====== Text shown ======
In fact, if you look at the legal document, even if you look at the one that the whole thing is based on, you will find that what's in the document contradicts in the most fundamental way the story the media is telling you. There is no place in this legal brief where the lawyers for Dominion claim that it was Tucker Carlson or Laura Ingraham who went on television and endorsed the voting fraud theory. To the contrary, they are citing Tucker Carlson and Laura Ingraham as proof that the voting theory was false and then saying the people were allowed to go on TV and support it weren't the prime time hosts Lou Dobbs, Jeanine Pirro, Maria Bartiromo and those people.
Let me just show you a couple of excerpts where the Dominion lawyers are relying on Tucker Carlson and Laura Ingraham to make their case that it was the other hosts who supported the voting fraud theory, but not the primetime ones. So, here's one quote where they say,
Indeed, multiple Fox witnesses called the allegations and the people making and repeating them, such as Sidney Powell and Jeanine Pirro – reckless at the time. Tucker Carlson told Sidney Powell on November 17 – this is what he told Sidney Powell directly in those e-mails he referenced: “You keep telling our viewers that millions of votes were changed by the software. I hope you will prove that very soon. You've convinced them that Trump will win. if you don't have conclusive evidence of fraud at that scale. It is a cruel and reckless thing to keep saying ex 177. And on November 21st, Carlson texted that it was shockingly reckless to claim that Dominion rigged the election if there's no one inside the company willing to talk, or internal Dominion documents or copies of the software showing that they did it and “as you know, there isn't” (Dominion Lawsuit Filing. Feb.16, 2023).
In other words, Carlson was berating Sidney Powell, exactly as he told his viewers that he was, about the fact that she was making claims for words, that she knew, there was no support. The legal brief also makes clear that Fox executives had confirmed with both, Tucker Carlson and Laura Ingraham that they would not go on air and support the voting fraud claims precisely because they didn't believe them.
On November 6, after Cooper received the forwarded email from Rupert Murdoch stating it was very hard to credibly cry foul and warning of Trump becoming a sore loser, Ex 151, Cooper and Fox Executive Ron Mitchell discussed whether their primetime hosts, Hannity, Carlson and Ingraham would push false claims of election fraud: “I feel really good about Tucker and Laura. I think Sean will see the wisdom of this track eventually but, even this morning, he was still looking for examples of fraud” (Dominion Lawsuit Filing. Feb.16, 2023).
All of the evidence, including this legal brief, make clear that Tucker Carlson and Laura Ingraham were refusing to go on air and endorse this voting fraud claim. And, in fact, they were working as hard as they could to ensure that the Fox audience understood that there was no evidence for it. In other words, the legal brief and the videos, all negate the story that the media is telling you, which is why they can't point to anything on Tucker Carlson Show or on Laura Ingraham Show that supports their claim that they were endorsing what Adam Schiff and what these Democratic leaders are calling the big lie because they didn’t.
======
> **Aim a**:
In the commentary on the Dominion legal brief, rewrite everything from "In other words, Carlson" down to "didn't believe them.", changing "berating" to "scolding".
====== Records supplied ======
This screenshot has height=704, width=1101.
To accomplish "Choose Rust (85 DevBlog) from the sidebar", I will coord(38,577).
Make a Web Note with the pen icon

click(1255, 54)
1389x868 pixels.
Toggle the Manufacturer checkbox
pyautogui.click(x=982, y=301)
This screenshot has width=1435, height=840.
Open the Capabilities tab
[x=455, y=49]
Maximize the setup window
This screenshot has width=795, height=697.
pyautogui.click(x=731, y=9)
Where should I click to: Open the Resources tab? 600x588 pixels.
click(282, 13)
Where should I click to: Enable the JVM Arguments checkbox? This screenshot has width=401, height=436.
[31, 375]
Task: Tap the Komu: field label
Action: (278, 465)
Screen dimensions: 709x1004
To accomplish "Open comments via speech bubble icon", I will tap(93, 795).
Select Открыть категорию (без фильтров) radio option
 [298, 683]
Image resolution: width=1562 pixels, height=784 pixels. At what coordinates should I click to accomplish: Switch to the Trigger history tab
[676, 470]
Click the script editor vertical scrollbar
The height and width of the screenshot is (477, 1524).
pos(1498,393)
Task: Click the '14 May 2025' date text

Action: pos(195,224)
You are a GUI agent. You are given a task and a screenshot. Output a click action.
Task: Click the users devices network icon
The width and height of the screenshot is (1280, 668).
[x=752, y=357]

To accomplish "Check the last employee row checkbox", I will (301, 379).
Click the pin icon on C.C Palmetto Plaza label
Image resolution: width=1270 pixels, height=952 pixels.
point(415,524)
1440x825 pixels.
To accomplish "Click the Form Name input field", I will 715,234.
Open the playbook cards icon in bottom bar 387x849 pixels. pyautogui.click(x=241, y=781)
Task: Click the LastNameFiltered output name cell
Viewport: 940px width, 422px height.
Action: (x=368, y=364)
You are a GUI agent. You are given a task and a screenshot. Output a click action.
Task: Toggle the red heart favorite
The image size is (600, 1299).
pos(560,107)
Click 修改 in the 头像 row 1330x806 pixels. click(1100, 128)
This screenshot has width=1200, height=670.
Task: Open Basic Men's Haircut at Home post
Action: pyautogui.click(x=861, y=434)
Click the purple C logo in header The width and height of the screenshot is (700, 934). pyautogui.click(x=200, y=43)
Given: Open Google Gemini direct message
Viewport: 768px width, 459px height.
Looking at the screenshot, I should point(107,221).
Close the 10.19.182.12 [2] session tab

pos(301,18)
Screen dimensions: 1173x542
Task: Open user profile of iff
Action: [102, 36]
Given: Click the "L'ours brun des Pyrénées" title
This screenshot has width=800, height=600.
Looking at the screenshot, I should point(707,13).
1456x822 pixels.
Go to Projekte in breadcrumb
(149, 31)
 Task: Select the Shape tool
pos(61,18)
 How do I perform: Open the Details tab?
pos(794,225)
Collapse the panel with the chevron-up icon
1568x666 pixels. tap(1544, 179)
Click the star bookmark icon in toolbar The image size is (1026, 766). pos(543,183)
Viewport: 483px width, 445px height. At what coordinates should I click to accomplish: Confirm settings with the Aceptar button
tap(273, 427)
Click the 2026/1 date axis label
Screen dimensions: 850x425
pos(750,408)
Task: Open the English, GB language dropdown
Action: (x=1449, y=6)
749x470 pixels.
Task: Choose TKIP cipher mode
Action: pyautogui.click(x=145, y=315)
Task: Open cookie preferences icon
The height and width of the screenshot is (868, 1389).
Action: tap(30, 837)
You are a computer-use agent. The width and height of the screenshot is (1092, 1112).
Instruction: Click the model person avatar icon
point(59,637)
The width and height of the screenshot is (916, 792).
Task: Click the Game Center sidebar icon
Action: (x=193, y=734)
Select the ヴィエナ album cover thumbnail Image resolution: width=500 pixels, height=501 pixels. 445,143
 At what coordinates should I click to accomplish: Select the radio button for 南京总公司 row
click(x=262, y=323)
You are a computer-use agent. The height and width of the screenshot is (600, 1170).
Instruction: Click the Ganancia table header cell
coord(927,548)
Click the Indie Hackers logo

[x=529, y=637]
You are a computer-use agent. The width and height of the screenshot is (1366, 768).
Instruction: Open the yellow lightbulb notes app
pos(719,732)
======
> **Aim b**:
Report every line of the listing that contains the string "sidebar", copying each line in full. Case counts.

> **Complete response a**:
In other words, Carlson was scolding Sidney Powell, exactly as he told his viewers that he was, about the fact that she was making claims for words, that she knew, there was no support. The legal brief also makes clear that Fox executives had confirmed with both, Tucker Carlson and Laura Ingraham that they would not go on air and support the voting fraud claims precisely because they didn't believe them.

> **Complete response b**:
To accomplish "Choose Rust (85 DevBlog) from the sidebar", I will coord(38,577).
Task: Click the Game Center sidebar icon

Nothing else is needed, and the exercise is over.